_TEXT SHOWN_
■ ■ ■ ■ ■ ■ ■

French socialite and art collector

Charlotte Béatrice de Rothschild (/fr/; 14 September 1864 - 7 April 1934) was a French socialite, art collector, and a member of the prominent Rothschild banking family of France.

== Early life ==
Charlotte, known as Béatrice, was born in Paris, France, the daughter of banker Alphonse James de Rothschild (1827–1905) and Leonora de Rothschild (1837–1911), daughter of Lionel de Rothschild.

==Life==
After her marriage, Béatrice and Maurice maintained a home in Monte Carlo, using her wealth to travel the world and to acquire a collection of paintings including Old Masters, plus sculptures, objets d'art, rare porcelain and antique furniture. She also commissioned the Rothschild Fabergé egg in 1902, presenting it to her future sister-in-law, Germaine Alice Halphen, on the occasion of her engagement to Édouard Alphonse James de Rothschild.

In 1902, her husband's cousin, Théodore Reinach began building a Grecian-style villa at Beaulieu-sur-Mer on what became known as the French Riviera. Visiting his Villa Kerylos, Baroness Ephrussi de Rothschild fell in love with the area and acquired a 17 acre parcel of land on Cap Ferrat where she built a luxurious Venetian style villa in the Goût Rothschild. She filled it with many of her collections and created her own private zoo with exotic birds and animals including flamingos, budgerigars, monkeys, mongooses, antelopes, and gazelles.

■ ■ ■ ■ ■ ■ ■

_RECORDED INFORMATION_
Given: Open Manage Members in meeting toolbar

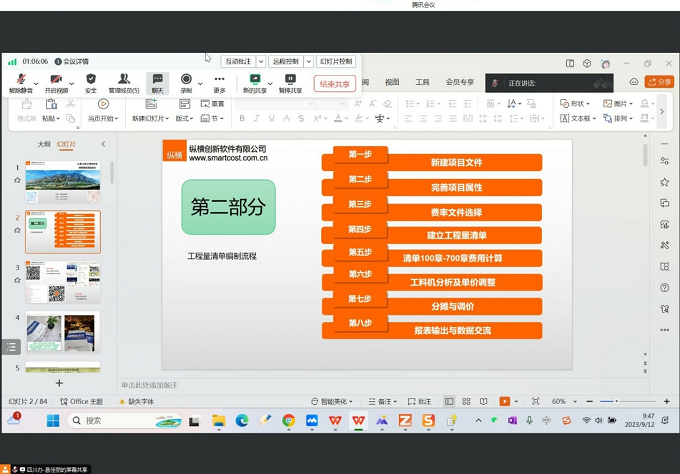Looking at the screenshot, I should (124, 81).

■ ■ ■ ■ ■ ■ ■

_ACTIONS TO TAKE_
#1 According to the Béatrice de Rothschild biography, how large was the parcel of land she acquired on Cap Ferrat?
#2 Extend the Béatrice de Rothschild biography past its final sentence.

_RESULTS IN ORDER_
#1 17 acres

#2
=== The Baroness in Literature ===
The poet Andre de Fouquières wrote:
"I remember well the face of Mrs. Maurice Ephrussi, née de Rothschild, a face with immaculately delicate features, framed by silver hair. She was always dressed beautifully in blue, with a ribbon of the same color, and a small fox terrier lying at her feet... Born into a limitless horizon of wealth, yet not conspicuous, except when she held generous parties and, I remember, in particular, one summer night, when we had the privilege to see, in her gardens, which drew from her mansion across to the sea, and bathed in moonlight, Anna Pavlova dancing to the Chopin nocturnes."

==Personal life==
In 1883, Béatrice de Rothschild married the Russian-born banker Maurice Ephrussi, a member of the Ephrussi family. They divorced in 1904.

In 1934, Béatrice Ephrussi de Rothschild died at the age of 69 at the Hôtel d'Angleterre in Davos, Switzerland. She was buried in Paris in the Père Lachaise cemetery.

In her will, the Baroness bequeathed Villa Ephrussi and its art collections to the Académie des Beaux Arts division of the Institut de France for use as a museum. The property is now open to public visitation. The Friends of Villa Ephrussi de Rothschild are helping to restore the works of art.

Her properties at Avenue Foch (L’hôtel Ephrussi-Rothschild at Avenue Foch 19) in Paris and Reux (Reux castle) were inherited by her nephew, Guy.